WORK ORDER: Your answer should consist of the lines in the listing that hold "value".

<<<<

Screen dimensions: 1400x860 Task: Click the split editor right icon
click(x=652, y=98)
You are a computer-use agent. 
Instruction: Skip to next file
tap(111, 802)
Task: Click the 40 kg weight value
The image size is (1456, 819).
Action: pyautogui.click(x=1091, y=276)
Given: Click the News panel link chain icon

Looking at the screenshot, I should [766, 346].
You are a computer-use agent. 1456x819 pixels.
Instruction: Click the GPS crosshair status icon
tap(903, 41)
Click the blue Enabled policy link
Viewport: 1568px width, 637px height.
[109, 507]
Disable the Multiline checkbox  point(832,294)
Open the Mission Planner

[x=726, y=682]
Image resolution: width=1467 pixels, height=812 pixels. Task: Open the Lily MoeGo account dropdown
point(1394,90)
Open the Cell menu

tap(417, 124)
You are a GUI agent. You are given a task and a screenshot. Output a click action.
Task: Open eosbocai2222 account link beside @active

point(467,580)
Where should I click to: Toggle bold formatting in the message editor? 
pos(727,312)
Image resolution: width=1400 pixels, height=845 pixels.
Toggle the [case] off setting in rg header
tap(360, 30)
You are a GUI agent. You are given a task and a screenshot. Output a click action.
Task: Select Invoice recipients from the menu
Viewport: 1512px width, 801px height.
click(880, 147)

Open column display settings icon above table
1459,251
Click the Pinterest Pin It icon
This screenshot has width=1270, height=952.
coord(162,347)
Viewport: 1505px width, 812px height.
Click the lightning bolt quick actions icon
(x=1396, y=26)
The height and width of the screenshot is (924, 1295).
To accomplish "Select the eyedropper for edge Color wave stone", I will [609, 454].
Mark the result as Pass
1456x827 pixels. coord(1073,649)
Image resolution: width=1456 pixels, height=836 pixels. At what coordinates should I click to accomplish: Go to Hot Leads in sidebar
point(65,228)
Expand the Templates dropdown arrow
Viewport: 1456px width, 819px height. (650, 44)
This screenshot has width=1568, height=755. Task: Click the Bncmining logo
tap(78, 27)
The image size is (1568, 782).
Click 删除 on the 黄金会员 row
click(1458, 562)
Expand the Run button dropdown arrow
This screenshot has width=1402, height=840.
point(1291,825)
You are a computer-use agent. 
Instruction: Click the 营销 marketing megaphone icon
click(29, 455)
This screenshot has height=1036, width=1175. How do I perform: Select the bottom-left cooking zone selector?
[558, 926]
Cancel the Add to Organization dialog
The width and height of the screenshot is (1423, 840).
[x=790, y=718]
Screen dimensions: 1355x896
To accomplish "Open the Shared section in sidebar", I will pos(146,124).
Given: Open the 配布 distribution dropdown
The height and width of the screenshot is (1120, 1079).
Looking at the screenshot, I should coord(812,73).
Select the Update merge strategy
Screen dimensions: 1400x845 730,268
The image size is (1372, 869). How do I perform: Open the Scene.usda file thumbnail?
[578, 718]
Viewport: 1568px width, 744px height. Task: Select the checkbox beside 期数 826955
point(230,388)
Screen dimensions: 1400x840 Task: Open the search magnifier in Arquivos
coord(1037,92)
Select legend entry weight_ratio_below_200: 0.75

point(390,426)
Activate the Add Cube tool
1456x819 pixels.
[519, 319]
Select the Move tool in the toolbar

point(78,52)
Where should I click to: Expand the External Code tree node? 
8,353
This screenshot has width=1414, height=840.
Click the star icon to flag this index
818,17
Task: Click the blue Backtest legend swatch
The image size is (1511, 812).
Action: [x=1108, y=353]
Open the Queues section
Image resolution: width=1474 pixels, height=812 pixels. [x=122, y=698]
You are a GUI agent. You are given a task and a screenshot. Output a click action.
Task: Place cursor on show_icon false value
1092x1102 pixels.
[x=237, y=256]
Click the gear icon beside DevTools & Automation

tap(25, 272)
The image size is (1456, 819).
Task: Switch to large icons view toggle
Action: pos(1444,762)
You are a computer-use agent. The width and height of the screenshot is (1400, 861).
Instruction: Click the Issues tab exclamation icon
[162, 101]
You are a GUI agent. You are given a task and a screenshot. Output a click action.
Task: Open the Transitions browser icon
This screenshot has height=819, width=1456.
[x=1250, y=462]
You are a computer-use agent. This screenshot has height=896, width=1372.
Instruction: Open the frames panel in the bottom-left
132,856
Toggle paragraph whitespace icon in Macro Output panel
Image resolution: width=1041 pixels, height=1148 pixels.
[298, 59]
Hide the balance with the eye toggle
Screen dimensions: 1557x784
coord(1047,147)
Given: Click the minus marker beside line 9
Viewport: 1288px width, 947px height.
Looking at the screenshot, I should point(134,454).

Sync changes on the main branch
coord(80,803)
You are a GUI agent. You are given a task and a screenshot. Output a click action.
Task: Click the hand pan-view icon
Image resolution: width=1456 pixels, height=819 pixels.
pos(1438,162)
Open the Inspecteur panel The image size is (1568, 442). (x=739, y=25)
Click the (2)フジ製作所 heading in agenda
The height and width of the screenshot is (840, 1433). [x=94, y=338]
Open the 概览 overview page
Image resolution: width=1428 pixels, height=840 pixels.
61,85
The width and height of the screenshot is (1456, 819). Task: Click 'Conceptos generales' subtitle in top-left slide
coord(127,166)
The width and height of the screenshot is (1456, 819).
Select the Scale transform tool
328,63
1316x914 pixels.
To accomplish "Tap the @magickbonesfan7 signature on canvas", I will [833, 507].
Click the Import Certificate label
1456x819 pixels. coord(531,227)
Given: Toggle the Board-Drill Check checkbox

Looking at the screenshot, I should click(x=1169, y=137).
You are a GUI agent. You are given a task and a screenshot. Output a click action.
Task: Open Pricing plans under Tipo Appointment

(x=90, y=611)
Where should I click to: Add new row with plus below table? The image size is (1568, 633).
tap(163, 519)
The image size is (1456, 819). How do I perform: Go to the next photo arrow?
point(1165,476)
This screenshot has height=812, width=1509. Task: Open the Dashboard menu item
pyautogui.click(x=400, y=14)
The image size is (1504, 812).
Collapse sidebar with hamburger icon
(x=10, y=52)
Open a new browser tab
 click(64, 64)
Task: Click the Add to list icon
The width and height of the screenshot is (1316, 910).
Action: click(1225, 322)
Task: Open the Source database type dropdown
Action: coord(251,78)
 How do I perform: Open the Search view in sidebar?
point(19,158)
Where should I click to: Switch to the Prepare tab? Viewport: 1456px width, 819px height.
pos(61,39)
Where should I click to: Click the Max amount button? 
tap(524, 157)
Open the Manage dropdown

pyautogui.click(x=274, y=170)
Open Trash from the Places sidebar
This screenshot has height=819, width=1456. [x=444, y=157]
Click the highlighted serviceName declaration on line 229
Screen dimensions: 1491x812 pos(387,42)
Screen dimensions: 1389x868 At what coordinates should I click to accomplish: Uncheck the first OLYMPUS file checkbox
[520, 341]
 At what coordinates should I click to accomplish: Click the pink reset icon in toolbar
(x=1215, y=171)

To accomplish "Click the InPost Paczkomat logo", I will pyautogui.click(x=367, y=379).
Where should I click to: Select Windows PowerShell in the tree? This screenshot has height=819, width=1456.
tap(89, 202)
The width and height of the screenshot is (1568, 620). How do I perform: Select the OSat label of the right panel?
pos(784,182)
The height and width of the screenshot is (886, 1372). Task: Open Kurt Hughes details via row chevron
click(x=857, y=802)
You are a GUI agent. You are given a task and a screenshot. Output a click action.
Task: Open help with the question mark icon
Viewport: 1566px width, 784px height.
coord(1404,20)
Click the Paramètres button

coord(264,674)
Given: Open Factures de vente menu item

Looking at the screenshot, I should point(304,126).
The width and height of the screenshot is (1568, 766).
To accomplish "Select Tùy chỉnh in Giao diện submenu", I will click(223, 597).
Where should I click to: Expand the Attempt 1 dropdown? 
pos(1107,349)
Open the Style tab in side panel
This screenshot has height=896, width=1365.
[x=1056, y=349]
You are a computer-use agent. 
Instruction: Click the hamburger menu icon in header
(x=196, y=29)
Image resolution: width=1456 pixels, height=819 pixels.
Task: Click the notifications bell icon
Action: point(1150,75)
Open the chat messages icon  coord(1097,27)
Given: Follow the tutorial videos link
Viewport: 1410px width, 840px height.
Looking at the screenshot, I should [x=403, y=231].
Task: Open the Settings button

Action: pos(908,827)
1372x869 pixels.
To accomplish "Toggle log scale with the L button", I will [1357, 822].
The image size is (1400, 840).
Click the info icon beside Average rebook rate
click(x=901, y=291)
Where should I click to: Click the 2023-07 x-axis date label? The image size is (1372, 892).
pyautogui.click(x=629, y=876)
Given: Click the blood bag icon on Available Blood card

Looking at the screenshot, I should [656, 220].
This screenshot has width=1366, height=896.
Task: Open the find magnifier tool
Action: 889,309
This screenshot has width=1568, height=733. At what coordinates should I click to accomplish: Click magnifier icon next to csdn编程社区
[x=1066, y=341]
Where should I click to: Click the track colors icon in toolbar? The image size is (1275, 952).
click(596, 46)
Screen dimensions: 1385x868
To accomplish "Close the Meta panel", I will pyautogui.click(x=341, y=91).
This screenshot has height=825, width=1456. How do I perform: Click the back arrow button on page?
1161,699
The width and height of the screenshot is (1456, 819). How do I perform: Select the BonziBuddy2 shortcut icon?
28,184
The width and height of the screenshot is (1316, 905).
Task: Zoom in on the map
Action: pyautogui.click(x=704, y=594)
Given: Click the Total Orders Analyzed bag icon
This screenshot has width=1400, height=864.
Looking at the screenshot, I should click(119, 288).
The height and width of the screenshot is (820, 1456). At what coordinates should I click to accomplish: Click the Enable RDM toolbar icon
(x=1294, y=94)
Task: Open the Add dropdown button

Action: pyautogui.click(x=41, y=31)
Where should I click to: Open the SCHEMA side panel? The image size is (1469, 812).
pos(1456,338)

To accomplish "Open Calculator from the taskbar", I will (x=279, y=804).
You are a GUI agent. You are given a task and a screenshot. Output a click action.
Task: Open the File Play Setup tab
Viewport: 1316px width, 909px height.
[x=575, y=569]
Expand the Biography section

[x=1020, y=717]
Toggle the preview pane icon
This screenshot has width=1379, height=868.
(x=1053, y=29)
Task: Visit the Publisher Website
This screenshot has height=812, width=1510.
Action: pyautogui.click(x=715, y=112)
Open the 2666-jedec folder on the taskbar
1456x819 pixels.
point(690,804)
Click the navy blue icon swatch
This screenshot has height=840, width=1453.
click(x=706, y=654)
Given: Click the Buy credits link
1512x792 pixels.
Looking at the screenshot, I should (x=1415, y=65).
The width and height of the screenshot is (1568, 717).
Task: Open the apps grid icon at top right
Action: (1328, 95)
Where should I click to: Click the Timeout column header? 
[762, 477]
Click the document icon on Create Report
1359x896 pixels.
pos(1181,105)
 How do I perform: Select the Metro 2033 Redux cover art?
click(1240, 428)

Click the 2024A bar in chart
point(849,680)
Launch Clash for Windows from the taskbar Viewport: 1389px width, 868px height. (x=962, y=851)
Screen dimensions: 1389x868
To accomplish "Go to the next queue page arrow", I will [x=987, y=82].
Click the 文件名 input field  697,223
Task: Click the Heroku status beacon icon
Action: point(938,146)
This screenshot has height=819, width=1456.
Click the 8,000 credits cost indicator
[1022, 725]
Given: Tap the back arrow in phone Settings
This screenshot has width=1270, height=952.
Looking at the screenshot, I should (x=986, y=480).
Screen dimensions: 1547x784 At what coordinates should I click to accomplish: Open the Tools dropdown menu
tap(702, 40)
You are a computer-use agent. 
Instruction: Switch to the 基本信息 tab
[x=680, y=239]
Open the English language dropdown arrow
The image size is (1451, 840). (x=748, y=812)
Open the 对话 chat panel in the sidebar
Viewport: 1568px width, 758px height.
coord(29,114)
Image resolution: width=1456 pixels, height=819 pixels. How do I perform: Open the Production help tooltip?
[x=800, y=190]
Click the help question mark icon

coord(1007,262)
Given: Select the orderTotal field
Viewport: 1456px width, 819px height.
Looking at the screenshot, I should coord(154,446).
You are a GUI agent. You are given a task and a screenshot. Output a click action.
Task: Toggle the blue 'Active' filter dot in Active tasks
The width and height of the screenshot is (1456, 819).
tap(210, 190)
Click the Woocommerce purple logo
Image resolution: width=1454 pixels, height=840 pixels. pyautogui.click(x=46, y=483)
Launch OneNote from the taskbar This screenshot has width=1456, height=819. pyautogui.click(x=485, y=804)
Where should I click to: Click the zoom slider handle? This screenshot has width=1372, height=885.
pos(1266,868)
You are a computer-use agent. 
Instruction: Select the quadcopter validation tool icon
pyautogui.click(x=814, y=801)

>>>>

TASK RESPONSE:
Task: Click the 40 kg weight value
Task: Place cursor on show_icon false value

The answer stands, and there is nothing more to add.